A few weeks ago, I wrote a post that explored the subject of how I take criticism, but also treaded—ever-so-lightly—on how I give it. I didn’t get very far. The post ended with how I might view and critique my creative writing students’ manuscripts and it felt, well, uncomfortable to say the least. “What do you think?” I asked Josh. He shrugged. I read each sentence over repeatedly, just to make sure I wasn’t saying anything that might be taken the wrong way. Landing on a title that wasn’t completely inappropriate proved to be a challenge, too.
As a community college professor, it’s 100% in my best interest to scrutinize every public phrase I write that is associated with my job, which is one reason why I don’t really write about it (the other is because no one wants to read about what college professors do except maybe other college professors). I’ve seen the fallout. Remember that Bucks County high school English teacher who called her students “dunderheads” and “lazy whiners” on her blog? Well she was fired for it. Seems like a minor indiscretion to me, though her blog upset many parents (how dare a teacher think those unkind thoughts about their children?). I can’t help but think it sounds pretty normal for a high school English teacher to become frustrated with her students now and then. Blogging those thoughts off your chest? Probably not the smartest way to vent in the media age, but it’s a shame she lost her job. And as a mom and a wife, I would think twice before posting something that could harm or embarrass my kid or my husband. My story doesn’t need to be their problem. I love my job. I love my family. I’d be super bummed if an offhand comment ruined my life as I now know it.

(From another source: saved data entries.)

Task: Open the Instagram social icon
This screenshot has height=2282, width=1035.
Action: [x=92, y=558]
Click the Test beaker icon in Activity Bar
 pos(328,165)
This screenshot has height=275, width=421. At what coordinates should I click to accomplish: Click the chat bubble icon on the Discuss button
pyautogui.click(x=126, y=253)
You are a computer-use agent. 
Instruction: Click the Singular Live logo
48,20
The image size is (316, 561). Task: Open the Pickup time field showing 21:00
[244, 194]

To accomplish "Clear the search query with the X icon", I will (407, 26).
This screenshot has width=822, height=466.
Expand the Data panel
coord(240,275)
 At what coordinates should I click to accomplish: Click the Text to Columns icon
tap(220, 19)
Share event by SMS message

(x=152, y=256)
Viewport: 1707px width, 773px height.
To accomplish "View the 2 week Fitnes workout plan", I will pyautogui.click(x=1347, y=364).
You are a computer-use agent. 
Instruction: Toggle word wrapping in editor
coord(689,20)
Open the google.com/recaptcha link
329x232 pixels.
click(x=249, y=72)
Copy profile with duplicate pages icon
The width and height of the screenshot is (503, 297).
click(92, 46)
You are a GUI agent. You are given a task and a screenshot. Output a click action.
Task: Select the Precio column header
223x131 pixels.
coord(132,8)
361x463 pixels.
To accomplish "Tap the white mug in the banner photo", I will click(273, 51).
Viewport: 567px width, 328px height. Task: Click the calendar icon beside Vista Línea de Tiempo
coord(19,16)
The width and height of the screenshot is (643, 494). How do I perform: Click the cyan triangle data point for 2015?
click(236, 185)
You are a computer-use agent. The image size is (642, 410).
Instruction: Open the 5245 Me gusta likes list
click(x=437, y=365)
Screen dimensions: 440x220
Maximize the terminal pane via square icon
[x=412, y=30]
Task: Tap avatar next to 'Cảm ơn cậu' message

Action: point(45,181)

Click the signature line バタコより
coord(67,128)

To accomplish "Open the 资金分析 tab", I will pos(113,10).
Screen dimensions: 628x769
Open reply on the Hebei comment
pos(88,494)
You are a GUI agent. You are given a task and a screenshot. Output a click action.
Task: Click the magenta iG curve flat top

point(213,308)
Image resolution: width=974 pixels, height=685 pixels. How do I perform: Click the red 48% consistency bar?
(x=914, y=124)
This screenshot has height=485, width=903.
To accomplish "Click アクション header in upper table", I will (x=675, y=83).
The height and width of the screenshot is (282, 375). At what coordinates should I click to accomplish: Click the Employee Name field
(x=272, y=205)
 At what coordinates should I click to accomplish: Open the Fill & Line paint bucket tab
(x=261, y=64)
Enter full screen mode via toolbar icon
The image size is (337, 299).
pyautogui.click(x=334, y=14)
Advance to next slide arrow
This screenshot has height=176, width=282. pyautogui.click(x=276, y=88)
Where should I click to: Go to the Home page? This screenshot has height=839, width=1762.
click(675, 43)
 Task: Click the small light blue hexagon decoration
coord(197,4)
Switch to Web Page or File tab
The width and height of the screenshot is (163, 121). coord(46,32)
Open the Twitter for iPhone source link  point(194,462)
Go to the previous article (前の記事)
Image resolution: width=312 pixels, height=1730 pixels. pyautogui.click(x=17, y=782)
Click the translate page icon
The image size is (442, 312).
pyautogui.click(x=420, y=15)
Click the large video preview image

I feel strongly, though, that we should be able to tell our own stories, even if some take offense, even if these stories might hurt other peoples’ feelings, even if our own truth does not square with someone else’s who might have even played a role in the experience. It can come at a cost, though. It’s up to the writer to decide if the risk is worth the perceived reward of getting the story out there. But not me. Sharing my mad love of coffee and complaining about winter are pretty low stakes. I can’t imagine I’ll be any more forthcoming in the future because frankly, I’m too afraid. A tell-all memoir is probably not in my future.